To be quite sure, the quote of the 14.Century Emperor, which Pope Benedict used to explain his point that God works through reason was tactically not well chosen.
And yes it could lead to misunderstandings.
But if one reads the whole lecture one can be assured that it was in no way meant as a part of a "clash of civilizations".
One also has to realize in what context the lecture stood and who the audience were.
It was meant for university students and professors, most of them non-religious people in a place were reason is of the utmost importance. Many of them were probably people, who could not conceive that reason and religion could have some common ground.
Pope Benedict used to be a Professor of Theology and when he held the lecture he fell back into this role. For an academic in theology or philosophy words and quotes are not used in a tactical manner but as an invitation to analysis and dialogue.
This invitation to dialogue is what Pope Benedict mentioned in his apology towards the Muslim people. And there were Muslim theologians who understood it in exactly this way.
The whole lecture was meant as reasoning that faith in God was NOT unreasonable.
The Pope compares the early theology of the Church which was influenced by Hellenistic reason to the teachings of a certain Islamic theologian.
The New Testament written in a Greek environment was influenced in its wording by this environment, like the beginning of the Gospel of John: "In the beginning was the Word and the Word was with God and God was the Word." The Greek word "logos" or "word" has also the meaning of "reason" and "logic".
So the early Church believed that God worked through reason, but according to the French scholar of Islamic religion R. Arnaldez the Islamic theologian Ibn Hazm believed that God transcends even reason and logic.
So this 13.century Emperor declared that the use of violence to spread faith was against God's reason.
And then Pope Benedict explains that in the middle ages Christian theology have strayed from these believes of reason and had become very close to the opinions of Ibn Hazm, believing that we would only know the ordained will of God, and beyond this was God's freedom where he could have done exactly the opposite of what He has done. But mostly the Church has kept to the belief that there is an analogy between the Spirit of the Creator and created reason.
The Pope explains that Christian theology and the Greek philosophies of reason did approach each other once and this is also a challenge for us today.

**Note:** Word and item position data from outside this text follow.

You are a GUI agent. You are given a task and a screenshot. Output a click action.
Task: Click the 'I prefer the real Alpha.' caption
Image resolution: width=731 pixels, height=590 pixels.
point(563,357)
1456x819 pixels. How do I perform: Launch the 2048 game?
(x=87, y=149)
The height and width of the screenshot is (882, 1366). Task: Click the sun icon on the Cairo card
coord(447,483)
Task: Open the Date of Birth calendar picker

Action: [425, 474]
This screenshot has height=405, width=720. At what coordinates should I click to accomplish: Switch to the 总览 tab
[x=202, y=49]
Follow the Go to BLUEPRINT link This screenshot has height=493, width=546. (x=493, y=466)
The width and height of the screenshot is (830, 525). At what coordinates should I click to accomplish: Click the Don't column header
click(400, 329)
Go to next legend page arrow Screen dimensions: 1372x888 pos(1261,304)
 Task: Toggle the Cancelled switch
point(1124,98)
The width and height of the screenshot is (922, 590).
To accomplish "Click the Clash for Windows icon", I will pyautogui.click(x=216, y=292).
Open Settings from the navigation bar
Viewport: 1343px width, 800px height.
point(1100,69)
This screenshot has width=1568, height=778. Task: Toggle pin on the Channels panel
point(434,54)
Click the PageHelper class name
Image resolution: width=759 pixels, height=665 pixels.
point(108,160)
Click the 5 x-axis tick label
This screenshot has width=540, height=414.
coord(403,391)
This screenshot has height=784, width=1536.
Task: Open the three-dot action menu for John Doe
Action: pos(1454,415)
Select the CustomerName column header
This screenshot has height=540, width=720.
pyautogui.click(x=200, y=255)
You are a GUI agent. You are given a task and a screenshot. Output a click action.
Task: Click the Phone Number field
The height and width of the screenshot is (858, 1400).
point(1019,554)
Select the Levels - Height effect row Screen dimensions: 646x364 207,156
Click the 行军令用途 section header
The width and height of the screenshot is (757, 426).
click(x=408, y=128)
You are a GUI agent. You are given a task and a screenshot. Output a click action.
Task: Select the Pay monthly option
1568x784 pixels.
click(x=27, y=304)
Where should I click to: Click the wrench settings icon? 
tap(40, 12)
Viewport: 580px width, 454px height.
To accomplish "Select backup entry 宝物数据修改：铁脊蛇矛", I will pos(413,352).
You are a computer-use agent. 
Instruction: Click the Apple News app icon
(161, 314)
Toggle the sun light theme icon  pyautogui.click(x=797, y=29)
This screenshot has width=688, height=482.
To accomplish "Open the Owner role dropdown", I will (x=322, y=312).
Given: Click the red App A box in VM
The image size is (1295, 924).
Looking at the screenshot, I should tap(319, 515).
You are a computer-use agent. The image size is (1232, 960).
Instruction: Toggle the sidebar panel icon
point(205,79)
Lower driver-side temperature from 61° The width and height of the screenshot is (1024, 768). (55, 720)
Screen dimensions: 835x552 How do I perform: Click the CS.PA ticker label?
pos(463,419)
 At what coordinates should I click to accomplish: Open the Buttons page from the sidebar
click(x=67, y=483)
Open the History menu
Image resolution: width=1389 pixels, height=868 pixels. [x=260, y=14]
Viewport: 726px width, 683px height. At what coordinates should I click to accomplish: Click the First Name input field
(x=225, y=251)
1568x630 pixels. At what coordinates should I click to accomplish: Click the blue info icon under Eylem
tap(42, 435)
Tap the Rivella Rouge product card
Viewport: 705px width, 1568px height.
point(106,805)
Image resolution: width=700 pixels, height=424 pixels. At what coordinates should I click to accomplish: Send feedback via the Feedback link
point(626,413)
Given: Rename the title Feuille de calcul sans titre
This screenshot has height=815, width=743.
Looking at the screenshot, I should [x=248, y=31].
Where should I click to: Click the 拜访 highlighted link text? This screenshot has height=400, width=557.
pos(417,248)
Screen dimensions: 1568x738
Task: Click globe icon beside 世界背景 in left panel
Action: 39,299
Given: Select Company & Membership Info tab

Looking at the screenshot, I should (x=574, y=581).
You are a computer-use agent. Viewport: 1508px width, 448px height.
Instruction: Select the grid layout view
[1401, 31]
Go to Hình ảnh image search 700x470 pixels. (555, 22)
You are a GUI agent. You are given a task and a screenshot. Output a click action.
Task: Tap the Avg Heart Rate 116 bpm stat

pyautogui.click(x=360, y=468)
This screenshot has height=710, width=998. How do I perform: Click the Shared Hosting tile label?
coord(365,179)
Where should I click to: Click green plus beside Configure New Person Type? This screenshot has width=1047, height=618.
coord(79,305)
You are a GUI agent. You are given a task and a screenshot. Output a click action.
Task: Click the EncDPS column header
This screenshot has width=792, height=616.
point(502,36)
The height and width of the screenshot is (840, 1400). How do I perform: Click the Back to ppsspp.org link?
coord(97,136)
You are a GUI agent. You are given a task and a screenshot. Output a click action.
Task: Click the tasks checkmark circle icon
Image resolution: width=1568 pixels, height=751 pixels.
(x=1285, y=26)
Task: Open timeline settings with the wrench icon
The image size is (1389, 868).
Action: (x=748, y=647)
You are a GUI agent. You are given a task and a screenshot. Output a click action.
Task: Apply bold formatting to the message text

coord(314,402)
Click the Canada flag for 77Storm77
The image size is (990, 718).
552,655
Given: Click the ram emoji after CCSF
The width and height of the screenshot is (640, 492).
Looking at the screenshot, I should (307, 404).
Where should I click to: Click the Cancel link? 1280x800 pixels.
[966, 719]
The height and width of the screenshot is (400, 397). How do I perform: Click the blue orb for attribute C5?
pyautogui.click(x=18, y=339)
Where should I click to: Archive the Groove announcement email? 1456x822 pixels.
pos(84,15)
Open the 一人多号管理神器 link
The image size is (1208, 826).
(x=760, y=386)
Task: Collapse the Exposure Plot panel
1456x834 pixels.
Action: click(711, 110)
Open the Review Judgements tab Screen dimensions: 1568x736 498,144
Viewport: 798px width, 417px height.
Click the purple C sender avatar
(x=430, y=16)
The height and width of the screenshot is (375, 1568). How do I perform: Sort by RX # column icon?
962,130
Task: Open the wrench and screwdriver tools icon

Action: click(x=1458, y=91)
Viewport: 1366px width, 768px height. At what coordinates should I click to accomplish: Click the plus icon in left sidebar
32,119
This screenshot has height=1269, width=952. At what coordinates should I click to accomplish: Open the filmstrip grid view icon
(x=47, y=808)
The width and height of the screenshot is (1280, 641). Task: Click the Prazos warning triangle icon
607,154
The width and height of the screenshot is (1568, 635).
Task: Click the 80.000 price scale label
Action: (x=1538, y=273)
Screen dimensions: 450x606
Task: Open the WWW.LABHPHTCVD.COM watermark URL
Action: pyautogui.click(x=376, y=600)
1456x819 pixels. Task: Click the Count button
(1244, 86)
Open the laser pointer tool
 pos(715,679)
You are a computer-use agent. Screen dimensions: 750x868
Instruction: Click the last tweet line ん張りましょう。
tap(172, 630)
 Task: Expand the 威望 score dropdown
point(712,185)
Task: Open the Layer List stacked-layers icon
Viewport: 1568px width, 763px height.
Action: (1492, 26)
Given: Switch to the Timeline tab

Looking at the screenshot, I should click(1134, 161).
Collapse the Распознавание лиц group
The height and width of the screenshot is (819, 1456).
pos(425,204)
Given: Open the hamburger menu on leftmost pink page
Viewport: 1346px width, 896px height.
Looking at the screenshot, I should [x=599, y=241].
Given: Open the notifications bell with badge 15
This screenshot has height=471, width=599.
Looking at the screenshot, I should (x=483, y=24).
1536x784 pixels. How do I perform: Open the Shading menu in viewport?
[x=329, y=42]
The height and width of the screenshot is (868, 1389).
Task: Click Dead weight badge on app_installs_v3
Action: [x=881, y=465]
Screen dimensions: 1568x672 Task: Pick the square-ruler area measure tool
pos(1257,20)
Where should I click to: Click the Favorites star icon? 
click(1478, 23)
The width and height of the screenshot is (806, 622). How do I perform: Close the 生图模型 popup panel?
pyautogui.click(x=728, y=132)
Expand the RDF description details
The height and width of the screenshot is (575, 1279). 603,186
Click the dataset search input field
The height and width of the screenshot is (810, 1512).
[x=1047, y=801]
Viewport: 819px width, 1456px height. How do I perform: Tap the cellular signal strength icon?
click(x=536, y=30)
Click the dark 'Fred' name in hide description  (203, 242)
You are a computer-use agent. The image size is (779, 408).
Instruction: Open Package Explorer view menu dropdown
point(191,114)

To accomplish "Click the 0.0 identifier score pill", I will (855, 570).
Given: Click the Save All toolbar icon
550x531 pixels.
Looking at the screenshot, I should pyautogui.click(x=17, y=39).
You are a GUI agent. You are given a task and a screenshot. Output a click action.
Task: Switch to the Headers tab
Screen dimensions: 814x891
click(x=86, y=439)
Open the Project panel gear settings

Then the Pope explains three phases of de-Hellenisation within Christianity. First the Reformation which strived to simplify Christian theology and cut it from its philosophical roots, then the Enlightenment, where faith and reason were put into two different compartments and then modern liberal theology which reduces itself to the simple message, denying the philosophical and mystical parts of belief in the Divinity of Christ and the Trinity.
Behind this third phase stands the modern form of seeing reason purely in a materialistic way, the matter in a mathematical structure.
The Pope argues that western society has put reason into a purely positivistic frame work which excludes other wider forms of reason.
And this, he argues might be dangerous even lead to pathologies, which necessarily break out, when reason is shortened in such a way, that it excludes the questions of religion and ethics. Ethical rules reasoned through evolution, psychology and sociology are just not sufficient.
And the Pope concludes that reason which is deaf to the Divine and thrusts religion into the area of subcultures is unable to a real dialogue of cultures.
The whole lecture was highly philosophical and read in context there is no way that it could have been intended in any way as a provocation towards the Muslim world.
The question is why the New York Times together with other media outlets which have done its own important share in the "clash of civilization" rhetoric chooses now to paint the Pope into a new Crusader?
Could it be that in publicizing the incidence in such a way they just want to stoke up the fires of intolerance and show the Muslim world that the Catholic Church has taken sides against Islam?
For one thing is absolutely sure: from the time of the first Gulf War the Vatican has strongly opposed wars in the Middle East and else where.
With the Vatican envoy in Palestine the Catholic Church has joined other Christian churches in calling Christian Zionism a heresy. Since Christian Zionist churches are the strongest non-Jewish support groups for Israel this comes rather close to denouncing Zionism itself.
It also seems as if the Vatican has been an outspoken critic of Israeli aggression against Lebanon and Gaza recently, although many people think he should do more.
While the Pope is definitely interested in a religious and cultural dialogue, in the building of bridges towards and a peaceful coexistence with Islam, there are powerful forces who are totally opposed to this.
I hope and pray that we Christians and Muslims together with wise clerics and theologians will not fall into the trap of hatred leading to violence and war, a trap which has been set by people who have neither faith nor even secular humanistic ethics.